It’s a vast, often quiet and unforgiving desert surrounded by an ocean of humanity that many only hurry through to get on with their busy lives. Yet it showers those who bravely venture here with its wild, unmanufactured wisdom, helping us thrive in the so-called “real world” as well.

Birdsong erupts in an awakening land
Osprey’s return is now at hand.

An elk herd gathers on a steep greening hill
Clouds drift above, the air quite still.

In higher mountains
where snow piles up deep
grizzlies and black bears emerge from their sleep.

Down by the river
a drift boat flows past
Fishermen shout as a trout strikes their cast.

Not far from the city a meadowlark sings,
bluebirds and robins, and others take wing.

Sagebrush buttercup blooms close to the earth
Marking renewal, a time of rebirth.

Energy abounds as we all shout and sing
Goodbye Old Man Winter, and welcome back spring!

Late winter in the northern hemisphere harkens a time of quickening, rapid growth and change no matter where you look. Robins, English sparrows, northern flickers and black-capped chickadees are once again bustling with activity, crocuses and other early blooming flowers are adding color to the slowly greening landscape, and overnight snows melt quickly into the earth, feeding natural rhythms and cycles that have nurtured earth and its inhabitants for eons.
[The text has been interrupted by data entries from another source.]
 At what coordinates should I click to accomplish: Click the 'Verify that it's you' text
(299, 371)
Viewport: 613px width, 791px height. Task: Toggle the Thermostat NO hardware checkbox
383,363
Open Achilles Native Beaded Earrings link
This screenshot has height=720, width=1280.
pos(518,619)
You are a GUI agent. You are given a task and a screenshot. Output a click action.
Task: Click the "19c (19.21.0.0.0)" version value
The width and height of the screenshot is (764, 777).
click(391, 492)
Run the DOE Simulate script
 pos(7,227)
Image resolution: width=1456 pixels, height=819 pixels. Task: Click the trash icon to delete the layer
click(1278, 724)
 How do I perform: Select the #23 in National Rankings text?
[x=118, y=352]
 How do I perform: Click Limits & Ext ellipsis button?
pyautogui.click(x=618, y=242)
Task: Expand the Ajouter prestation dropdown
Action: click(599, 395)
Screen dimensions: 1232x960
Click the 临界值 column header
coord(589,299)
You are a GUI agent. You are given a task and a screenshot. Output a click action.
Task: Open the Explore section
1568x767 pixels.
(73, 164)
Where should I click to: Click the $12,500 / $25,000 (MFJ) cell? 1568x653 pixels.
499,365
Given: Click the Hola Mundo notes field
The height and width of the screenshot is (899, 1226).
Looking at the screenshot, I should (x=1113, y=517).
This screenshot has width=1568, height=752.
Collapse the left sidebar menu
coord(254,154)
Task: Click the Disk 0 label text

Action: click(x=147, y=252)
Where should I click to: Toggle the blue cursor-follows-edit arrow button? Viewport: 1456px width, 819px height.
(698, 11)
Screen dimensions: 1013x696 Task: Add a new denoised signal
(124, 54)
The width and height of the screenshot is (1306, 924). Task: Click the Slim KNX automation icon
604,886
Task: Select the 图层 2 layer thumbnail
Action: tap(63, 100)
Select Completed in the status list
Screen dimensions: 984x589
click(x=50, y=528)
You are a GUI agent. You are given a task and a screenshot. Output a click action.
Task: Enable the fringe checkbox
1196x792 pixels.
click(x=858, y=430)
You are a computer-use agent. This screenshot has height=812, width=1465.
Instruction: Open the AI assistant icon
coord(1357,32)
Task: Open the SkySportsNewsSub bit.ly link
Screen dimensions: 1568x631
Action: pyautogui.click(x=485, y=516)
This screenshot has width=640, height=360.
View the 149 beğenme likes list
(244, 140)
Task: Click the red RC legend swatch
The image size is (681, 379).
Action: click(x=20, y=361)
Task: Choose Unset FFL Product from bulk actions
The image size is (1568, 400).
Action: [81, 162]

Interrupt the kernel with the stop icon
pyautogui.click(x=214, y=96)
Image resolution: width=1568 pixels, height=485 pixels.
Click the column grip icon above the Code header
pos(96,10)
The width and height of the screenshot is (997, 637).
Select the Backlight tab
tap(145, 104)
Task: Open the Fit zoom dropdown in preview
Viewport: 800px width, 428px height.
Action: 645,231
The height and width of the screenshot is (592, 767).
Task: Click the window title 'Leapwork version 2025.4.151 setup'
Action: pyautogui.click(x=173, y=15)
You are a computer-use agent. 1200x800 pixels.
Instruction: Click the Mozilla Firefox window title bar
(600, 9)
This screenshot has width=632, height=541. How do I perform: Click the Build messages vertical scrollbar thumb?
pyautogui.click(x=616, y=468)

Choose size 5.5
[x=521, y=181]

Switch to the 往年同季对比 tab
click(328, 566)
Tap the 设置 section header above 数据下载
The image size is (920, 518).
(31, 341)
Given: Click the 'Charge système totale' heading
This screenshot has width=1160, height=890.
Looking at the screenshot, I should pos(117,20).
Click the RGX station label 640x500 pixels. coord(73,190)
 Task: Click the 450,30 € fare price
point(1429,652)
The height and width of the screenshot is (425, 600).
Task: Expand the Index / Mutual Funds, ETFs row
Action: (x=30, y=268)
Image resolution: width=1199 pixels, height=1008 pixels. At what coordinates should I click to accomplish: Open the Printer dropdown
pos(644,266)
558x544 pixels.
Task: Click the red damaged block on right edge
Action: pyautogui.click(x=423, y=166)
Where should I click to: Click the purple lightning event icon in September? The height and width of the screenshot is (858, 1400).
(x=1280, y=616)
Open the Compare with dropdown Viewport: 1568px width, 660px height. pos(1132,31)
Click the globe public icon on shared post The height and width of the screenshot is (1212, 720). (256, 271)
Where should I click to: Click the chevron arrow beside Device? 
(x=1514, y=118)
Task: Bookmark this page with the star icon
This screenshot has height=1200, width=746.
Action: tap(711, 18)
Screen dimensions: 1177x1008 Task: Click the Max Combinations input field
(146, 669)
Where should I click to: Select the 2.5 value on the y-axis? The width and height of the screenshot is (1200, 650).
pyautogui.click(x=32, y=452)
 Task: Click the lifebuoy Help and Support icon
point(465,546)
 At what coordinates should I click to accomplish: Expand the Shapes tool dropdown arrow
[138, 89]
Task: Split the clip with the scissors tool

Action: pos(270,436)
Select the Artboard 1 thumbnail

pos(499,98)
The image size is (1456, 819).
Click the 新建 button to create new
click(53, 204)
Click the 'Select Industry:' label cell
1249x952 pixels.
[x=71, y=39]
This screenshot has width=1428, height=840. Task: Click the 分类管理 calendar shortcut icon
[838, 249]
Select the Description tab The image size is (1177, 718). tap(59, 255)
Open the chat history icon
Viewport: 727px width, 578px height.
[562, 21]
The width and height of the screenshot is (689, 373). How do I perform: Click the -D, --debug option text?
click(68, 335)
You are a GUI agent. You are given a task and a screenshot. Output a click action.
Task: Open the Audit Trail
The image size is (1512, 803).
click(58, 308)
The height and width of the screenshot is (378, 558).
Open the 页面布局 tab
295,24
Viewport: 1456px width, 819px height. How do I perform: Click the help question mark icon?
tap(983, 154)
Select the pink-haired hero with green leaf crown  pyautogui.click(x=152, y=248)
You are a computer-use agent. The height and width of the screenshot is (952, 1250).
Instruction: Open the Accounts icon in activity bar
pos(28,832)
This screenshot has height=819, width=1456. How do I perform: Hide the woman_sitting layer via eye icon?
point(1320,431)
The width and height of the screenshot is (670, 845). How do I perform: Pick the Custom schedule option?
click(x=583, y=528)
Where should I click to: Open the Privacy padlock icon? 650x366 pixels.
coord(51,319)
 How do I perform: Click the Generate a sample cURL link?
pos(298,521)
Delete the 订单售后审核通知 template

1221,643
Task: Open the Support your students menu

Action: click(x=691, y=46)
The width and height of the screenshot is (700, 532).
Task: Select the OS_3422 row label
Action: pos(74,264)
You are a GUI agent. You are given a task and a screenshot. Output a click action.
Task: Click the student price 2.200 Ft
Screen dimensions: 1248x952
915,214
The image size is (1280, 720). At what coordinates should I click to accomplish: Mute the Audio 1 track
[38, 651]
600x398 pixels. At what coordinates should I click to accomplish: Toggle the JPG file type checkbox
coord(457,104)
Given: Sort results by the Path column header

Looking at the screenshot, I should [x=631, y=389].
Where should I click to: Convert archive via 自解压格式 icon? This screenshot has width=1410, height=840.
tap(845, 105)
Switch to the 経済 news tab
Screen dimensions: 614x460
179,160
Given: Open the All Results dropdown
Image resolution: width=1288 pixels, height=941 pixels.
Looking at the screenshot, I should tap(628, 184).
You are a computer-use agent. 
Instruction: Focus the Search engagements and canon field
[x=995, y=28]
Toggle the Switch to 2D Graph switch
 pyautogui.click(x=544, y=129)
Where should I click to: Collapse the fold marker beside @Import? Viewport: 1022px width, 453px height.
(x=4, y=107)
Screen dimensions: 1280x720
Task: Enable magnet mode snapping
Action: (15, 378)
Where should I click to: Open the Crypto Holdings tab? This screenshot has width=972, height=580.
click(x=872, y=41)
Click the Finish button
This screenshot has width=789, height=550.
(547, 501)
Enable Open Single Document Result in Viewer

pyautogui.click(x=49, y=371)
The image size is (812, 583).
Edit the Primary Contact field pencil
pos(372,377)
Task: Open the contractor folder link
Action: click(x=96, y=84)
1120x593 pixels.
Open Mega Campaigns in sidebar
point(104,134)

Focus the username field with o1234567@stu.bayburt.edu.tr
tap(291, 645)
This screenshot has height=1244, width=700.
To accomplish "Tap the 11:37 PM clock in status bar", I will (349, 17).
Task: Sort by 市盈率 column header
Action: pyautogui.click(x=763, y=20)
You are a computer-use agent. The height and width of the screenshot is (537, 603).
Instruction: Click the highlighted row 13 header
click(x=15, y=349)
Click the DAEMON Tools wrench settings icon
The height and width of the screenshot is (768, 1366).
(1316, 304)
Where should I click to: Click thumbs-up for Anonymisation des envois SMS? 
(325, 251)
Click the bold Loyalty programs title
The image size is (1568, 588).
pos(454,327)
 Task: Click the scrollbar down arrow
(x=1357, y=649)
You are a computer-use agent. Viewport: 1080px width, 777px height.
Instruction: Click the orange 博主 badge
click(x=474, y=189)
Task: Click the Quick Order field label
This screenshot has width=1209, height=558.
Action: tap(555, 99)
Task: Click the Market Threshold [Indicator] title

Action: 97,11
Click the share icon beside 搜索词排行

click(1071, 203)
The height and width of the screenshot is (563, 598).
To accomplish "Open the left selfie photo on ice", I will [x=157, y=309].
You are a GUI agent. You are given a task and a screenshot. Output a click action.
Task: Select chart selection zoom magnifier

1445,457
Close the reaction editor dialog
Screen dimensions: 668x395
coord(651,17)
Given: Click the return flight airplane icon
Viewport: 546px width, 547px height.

Of course, human-driven forces and processes have also been around for a long while, too. Tensions between “developed” and “developing” nations, as well as between large predators and agricultural and ranching communities immediately come to mind. Add to that the seemingly never-ending struggle of preserving and conserving natural resources versus their extraction on publicly held lands, or on lands of often already displaced people with little to no political clout or voice, and you’ve got a maddening mix of competing forces and interests which never seems to abate.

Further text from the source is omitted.